WHAT TO DO:
Look for the string "video" in the listing below, then copy every line that has it.

EXERCISE INPUT:
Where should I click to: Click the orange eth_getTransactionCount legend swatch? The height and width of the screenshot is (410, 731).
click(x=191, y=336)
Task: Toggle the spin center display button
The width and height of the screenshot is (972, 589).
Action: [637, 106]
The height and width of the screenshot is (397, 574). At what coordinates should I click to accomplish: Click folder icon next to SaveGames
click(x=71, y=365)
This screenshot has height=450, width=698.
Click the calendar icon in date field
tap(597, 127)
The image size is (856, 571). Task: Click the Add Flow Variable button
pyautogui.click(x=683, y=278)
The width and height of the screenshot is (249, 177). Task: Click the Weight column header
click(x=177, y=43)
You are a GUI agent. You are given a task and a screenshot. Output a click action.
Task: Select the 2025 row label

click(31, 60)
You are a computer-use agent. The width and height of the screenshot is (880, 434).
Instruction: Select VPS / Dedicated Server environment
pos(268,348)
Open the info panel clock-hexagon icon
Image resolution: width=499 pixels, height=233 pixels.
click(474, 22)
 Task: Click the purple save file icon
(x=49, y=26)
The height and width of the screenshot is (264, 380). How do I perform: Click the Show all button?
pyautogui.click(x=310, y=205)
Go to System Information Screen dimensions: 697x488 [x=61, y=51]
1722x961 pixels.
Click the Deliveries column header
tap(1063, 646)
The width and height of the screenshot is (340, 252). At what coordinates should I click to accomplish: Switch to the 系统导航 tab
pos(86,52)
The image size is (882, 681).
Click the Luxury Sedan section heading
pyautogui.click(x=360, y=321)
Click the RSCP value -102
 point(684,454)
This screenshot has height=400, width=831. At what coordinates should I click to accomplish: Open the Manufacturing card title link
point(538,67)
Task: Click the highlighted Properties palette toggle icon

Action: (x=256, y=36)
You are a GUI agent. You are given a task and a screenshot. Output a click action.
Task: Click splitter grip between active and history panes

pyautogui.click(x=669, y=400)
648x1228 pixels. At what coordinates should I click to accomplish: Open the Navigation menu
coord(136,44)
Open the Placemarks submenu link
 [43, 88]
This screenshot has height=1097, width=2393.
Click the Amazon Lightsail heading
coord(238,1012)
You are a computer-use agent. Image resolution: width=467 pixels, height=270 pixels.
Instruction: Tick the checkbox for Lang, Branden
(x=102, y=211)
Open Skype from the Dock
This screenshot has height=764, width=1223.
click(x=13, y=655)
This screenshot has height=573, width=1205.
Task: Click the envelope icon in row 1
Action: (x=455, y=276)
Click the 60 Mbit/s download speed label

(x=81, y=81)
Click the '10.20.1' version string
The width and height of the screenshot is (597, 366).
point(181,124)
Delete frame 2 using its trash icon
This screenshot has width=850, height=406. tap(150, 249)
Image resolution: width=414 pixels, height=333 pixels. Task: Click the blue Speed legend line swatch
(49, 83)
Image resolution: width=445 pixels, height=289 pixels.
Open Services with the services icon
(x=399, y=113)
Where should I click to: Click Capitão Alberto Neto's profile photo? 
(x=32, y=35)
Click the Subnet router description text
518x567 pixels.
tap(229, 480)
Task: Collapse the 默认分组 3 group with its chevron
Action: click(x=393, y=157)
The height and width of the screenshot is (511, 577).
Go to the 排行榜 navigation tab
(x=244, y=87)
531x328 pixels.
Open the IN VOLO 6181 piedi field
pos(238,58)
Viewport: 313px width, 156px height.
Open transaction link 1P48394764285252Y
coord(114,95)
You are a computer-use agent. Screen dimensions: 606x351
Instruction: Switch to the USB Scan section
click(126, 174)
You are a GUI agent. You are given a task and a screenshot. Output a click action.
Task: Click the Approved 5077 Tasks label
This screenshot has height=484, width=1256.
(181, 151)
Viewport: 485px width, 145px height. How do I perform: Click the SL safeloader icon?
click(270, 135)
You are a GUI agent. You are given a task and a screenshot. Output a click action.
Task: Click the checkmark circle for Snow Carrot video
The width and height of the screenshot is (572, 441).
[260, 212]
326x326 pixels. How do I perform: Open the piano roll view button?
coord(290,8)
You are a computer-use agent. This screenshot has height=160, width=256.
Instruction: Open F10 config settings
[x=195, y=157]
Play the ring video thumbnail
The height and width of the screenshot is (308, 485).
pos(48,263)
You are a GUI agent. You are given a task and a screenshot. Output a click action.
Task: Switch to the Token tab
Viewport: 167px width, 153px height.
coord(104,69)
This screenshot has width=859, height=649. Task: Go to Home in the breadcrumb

SOLUTION TO THE PROBLEM:
Task: Click the checkmark circle for Snow Carrot video
Play the ring video thumbnail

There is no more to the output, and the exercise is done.